French Investigators Recover Cockpit Voice Recordings of Crashed Germanwings PlaneIncidents | March 25, 2015, Wednesday // 19:40| views
French President Francois Hollande (L), German Chancellor Angela Merkel (2-L) and Spanish Prime Minister Mariano Rajoy (3-L) speak with rescue workers at the crash site of Germanwings plane in Le Vernet, France, 25 March 2015. Photo EPA/BGNES
France’s BEA (Bureau of Investigations and Analyses) said it has successfully extracted recordings from the cockpit voice recorder of the Germanwings plane that crashed in the French Alps on Tuesday.
BEA Director Remi Jouty said at a news conference at its headquarters outside Paris on Wednesday it could take days to get "usable" information from the voice recordings.
“Detailed work will be carried on the file to understand and interpret the voices and sounds that can be heard on the file,” Jouty said.
He also said he expected to have a more detailed analysis of the voices in “a matter of days.”
The flight data recorder, which according to experts is likely to provide more clues to the reason for the crash of the Airbus A320, hasn’t been found yet, Jouty said.
He added the crash scenario didn’t appear to be linked to depressurisation and he ruled out a mid-air explosion having taken place.
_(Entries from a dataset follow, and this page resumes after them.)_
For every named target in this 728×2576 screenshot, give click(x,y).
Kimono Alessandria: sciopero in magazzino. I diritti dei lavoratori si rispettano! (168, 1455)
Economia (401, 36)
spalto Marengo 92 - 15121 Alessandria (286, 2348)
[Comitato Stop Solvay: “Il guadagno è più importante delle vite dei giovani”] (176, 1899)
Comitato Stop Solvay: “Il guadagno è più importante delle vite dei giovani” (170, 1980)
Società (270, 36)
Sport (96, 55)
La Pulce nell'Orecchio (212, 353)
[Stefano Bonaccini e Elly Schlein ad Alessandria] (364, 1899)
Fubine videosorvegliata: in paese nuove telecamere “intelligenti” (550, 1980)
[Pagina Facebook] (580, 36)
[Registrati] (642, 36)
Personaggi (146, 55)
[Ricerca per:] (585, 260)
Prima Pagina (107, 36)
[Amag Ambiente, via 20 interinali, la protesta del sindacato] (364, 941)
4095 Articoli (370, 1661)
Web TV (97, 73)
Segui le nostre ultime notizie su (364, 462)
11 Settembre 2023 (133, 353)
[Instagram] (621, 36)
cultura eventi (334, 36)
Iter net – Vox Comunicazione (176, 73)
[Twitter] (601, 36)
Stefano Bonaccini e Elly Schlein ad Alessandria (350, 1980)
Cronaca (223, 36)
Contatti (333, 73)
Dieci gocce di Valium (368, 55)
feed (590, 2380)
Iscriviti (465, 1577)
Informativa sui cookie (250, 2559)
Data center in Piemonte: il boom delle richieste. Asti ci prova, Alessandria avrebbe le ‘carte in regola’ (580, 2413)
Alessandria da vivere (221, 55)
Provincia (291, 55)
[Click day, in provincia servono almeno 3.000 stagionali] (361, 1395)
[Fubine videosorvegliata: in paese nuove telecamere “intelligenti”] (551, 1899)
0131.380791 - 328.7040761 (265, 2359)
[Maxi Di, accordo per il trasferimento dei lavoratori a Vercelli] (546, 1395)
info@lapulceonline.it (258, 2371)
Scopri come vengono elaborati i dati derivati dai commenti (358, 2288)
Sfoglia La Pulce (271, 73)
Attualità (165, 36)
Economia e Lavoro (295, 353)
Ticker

Earlier on Wednesday, German Chancellor Angela Merkel, French President Francois Hollande and Spanish Prime Minister Mariano Rajoy flew over the crash site to see the devastation for themselves. They also met residents of the village of Seyne-les-Alpes, where the salvaging operation has been set up.
The crash, which claimed the lives of all 150 people on board Flight 4U 9525, is the worst aviation disaster in France in 15 years. Most of the victims are German or Spanish.
Lufthansa said it still could offer no explanation why the aircraft run by its low-cost unit Germanwings crashed about 100 kilometres north of Nice en route to Duesseldorf in Germany from Barcelona in Spain.
"It is inexplicable this could happen to a plane free of technical problems and with an experienced, Lufthansa-trained pilot," Reuters quoted Lufthansa chief executive Carsten Spohr as telling reporters in Frankfurt.